His writing and approach weren't just seductive, but showed us someone who seemed to want to live deliberately

Bourdain himself brought the very thing that made him popular – his public image – into question. He asked why he was not seen as a natural ally to women suffering from harassment in his industry. “I’ve had to ask myself,” he said, “To what extent in that book [Kitchen Confidential] did I provide validation to meatheads?”

Many famous people reach a degree of notoriety which then turns on itself, where their intentions are misinterpreted, and the fans that gravitate towards them are people they’d never want to hang out with. But Bourdain didn’t trap himself in the masculinity he was wrapped in.

He showcased the ability to change, to reflect, to be honest about ourselves, to face up to how we may have benefited from systems and attitudes that are damaging to others. His attitude is incredibly instructive.

BS-free revolutionary

Much has been written about Parts Unknown, but for me, Bourdain was also at his best in The Layover, a food and travel show with the goofy premise of spending a short amount of time – maybe 48 hours – in a city, and packing in as much as possible.

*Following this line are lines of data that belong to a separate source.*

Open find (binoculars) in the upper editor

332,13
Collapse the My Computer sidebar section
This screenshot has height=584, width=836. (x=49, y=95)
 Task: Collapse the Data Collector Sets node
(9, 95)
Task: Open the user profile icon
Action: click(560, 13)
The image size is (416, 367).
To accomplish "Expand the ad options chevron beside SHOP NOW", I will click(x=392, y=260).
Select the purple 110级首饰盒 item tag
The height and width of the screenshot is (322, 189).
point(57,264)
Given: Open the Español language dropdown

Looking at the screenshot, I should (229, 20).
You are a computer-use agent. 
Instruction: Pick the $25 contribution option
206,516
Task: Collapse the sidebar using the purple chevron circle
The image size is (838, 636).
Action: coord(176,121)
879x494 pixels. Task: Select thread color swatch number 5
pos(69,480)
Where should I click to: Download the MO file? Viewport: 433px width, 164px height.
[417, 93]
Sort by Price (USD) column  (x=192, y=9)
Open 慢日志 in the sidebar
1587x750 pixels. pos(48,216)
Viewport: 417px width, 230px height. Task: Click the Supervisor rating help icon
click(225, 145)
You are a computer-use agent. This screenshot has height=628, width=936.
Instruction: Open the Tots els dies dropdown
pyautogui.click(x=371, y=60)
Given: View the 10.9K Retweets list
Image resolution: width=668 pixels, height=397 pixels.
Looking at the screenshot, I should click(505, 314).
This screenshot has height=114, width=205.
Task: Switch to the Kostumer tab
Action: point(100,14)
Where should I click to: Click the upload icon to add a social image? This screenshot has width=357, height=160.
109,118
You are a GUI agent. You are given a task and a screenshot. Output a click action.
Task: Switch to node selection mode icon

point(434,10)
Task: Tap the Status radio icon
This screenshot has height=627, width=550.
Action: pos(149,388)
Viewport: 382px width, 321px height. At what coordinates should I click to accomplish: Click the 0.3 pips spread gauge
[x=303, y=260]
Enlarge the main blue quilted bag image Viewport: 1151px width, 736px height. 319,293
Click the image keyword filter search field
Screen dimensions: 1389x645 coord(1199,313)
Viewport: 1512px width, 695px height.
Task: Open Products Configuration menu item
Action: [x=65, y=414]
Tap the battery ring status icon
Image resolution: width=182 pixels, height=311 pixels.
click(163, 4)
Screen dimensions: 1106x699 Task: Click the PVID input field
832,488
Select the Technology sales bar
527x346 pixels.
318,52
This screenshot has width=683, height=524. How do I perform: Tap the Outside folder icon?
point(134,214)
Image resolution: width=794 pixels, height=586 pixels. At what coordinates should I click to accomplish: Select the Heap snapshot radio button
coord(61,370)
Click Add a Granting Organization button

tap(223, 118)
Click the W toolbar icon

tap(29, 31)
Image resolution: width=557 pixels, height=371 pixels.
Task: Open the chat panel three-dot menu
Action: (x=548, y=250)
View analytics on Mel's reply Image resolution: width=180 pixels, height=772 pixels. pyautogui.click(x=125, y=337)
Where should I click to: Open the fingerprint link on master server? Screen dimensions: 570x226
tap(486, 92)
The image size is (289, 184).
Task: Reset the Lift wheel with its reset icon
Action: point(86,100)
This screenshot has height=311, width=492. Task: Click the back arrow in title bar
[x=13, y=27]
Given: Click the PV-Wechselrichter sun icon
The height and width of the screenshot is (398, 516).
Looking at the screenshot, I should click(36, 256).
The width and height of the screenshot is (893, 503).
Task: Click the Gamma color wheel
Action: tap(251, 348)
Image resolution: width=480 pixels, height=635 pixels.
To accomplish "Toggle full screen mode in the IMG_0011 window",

A culinary egalitarian, he oscillated between $5 hot dogs and multi-Michelin-star cuisine. Good food is good food. These days, most “foodies” (gah!) seem determined to avoid divisiveness, preferring the positions of Pinterest and PR, niceties and blandness.

In a world of brand-conscious, cookie-cutter “influencers”, and celebrity chefs trading on wholesomeness, Bourdain remains a BS-free revolutionary. There are rare exceptions, such as Action Bronson, whose Vice show F*** That’s Delicious was the best programme about eating in years.

The opening lines of his famous 1999 New Yorker article “Don’t Eat Before Reading This”, still feel radical nearly 20 years later. “Good food, good eating, is all about blood and organs, cruelty and decay. It’s about sodium-loaded pork fat, stinky triple-cream cheeses, the tender thymus glands and distended livers of young animals. It’s about danger– risking the dark, bacterial forces of beef, chicken, cheese and shellfish.”

His writing and approach weren’t just seductive, but showed us someone who seemed to want to live deliberately, to suck all the marrow (often, literally) out of life, as Henry David Thoreau wrote. One feels there was always a deep kindness there too. What a terrible, terrible shame.